Kumarcaaj was the capital of the Quiché empire, who were at war with the Kaqchikel when Alvarado arrived in 1524. Alvarado invited the Quiché leaders to come visit his camp and then he killed them, took all the gold, and burned the city.  We paid our admission, went in, and were greeted by an old guy who was sweeping the path and wanted to tell us the story of the place.  He was not a guide and didn’t ask us for money; he just wanted to sit down for a while, put down his broom, and tell us the story.  The city was founded by a god who came down from Mexico and who changed form every 27 days, from a man to a snake, to something else.  The myth is pretty cryptic to me, but I suspect there’s some real history in there if you can decode it.  After the mythic origins, the guy pretty much skipped over thousands of years, to his main point.  The Spanish were not conquistadors, he told us (in Spanish), because if they were conquistadors we would be part of Spain now.  They came here to steal, murder, massacre,… (he had a pretty good litany).

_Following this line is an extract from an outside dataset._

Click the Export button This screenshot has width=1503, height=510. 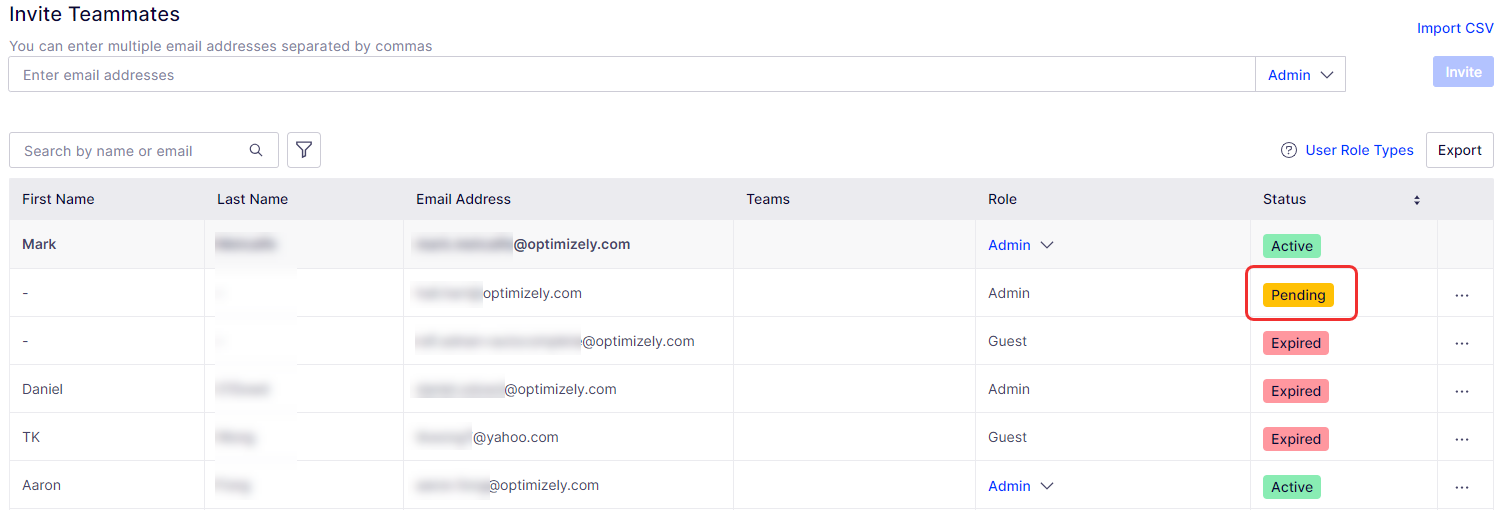click(1459, 150)
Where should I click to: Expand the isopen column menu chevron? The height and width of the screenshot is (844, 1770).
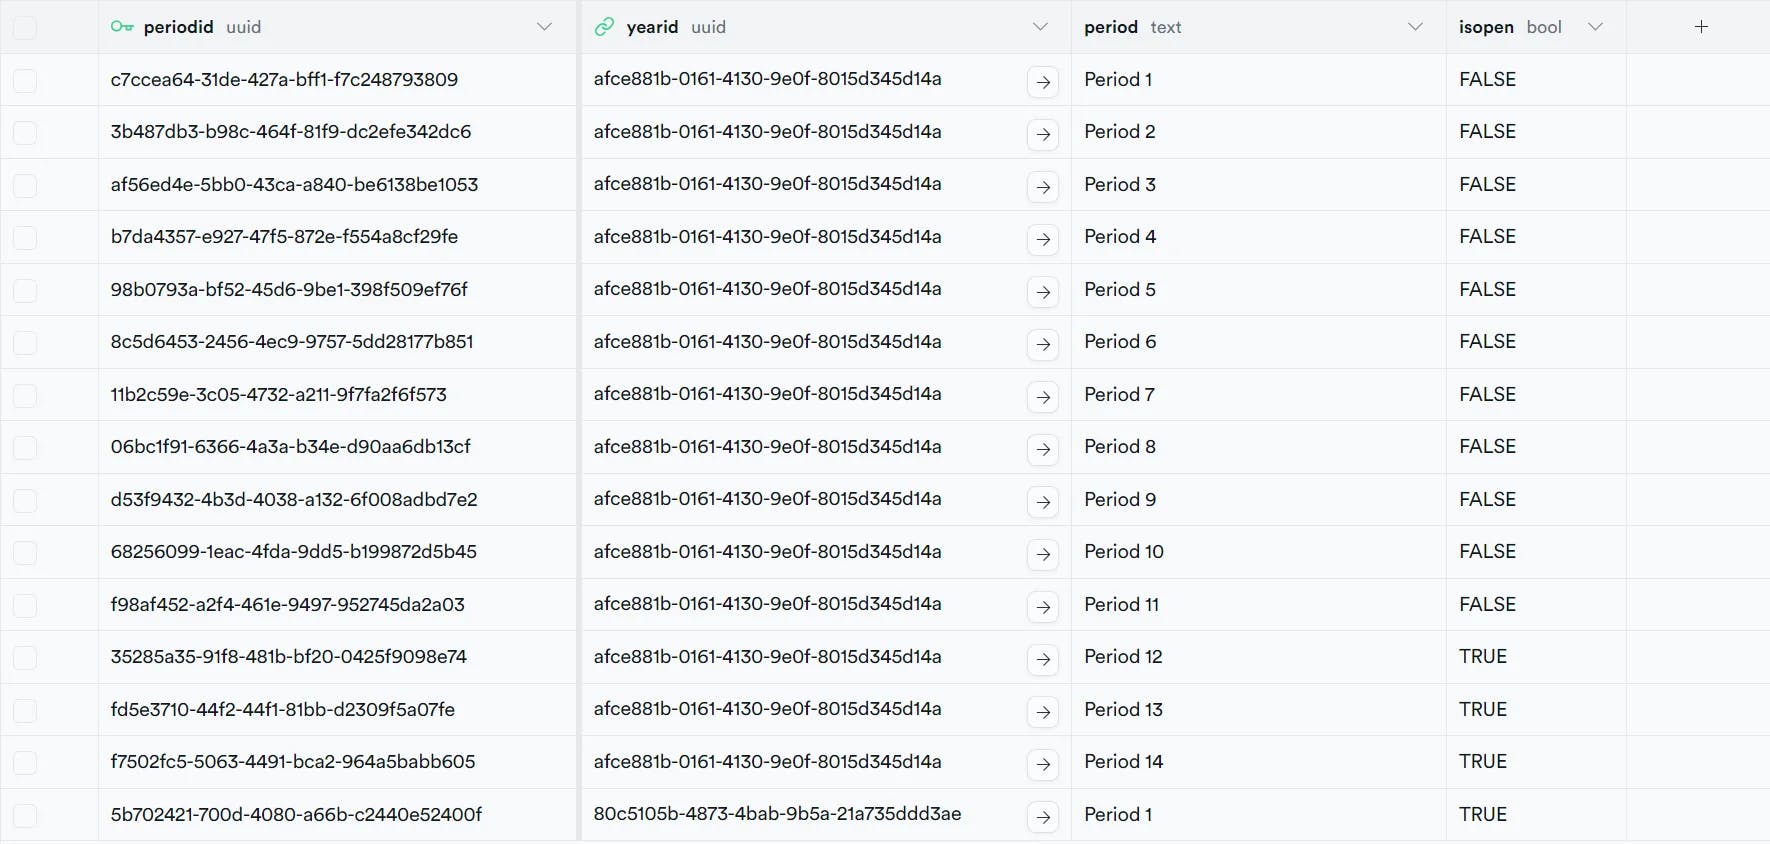pyautogui.click(x=1595, y=27)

Only one structure has been partly restored in Kumarcaaj, and that is the ball court.  The rest looks like this:


This is a place where you can walk around in the ruins of an imperial capital, in the state it remains in after stones have been looted to build other things, and there is no restriction on climbing up on these structures for a vantage point.  Here is the ball court from the top of the Temple of Jacawitz. (Jacawitz?  Could this be the lost tribe of Israel?)

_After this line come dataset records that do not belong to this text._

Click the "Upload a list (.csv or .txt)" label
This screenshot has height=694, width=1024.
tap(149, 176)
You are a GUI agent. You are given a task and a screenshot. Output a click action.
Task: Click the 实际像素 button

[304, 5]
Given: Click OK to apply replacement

Another interesting thing about this place is that it is still a living place of worship.  Several groups were holding ceremonies, and I didn’t photograph them out of respect, but here is an altar with candles still burning.

There is also a cave, a long man-made tunnel.  It was very smoky in there from religious observances.  Bear did not go in because of the smoke, but I could not resist exploring.  At some distance in, maybe about 100 feet, there was no light at all from the entrance and I could not see the ceiling with my flashlight because of the smoke. That was scary enough for me, and I did not find out how far the tunnel goes.

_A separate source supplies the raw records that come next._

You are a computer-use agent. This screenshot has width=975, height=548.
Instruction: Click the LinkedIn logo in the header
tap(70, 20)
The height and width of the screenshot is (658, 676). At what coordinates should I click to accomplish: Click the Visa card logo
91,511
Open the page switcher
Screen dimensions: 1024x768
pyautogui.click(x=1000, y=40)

We rode a bus back to the town of Chichicastenango, which has a famous mercado, and arrived there about 2:30 in the afternoon.  I was hoping we’d have time to go see an idol called Pascual Abaj on a hilltop at the edge of town.  At this time of year torrential rains can start at any minute, but the sky still looked clear so we walked through the mercado and up a trail to the hilltop. The town is at about 7000 feet, so the climb required a noticeable exertion.  A ceremony was taking place, and by then I’d lost all shame and asked them if I could take a picture.

The idol is that cylindrical rock between the candles, whose features have pretty much been wiped out.  

We walked back down to Chichi, took a stroll through the market where I ended up buying a couple of tchotchkes, and got on a bus shortly before it started raining.  We arrived back in Pana around 5:00 and by then it was pouring.  The street to my house was flooded, so rather than take off my shoes and wade, I hailed a tuk tuk.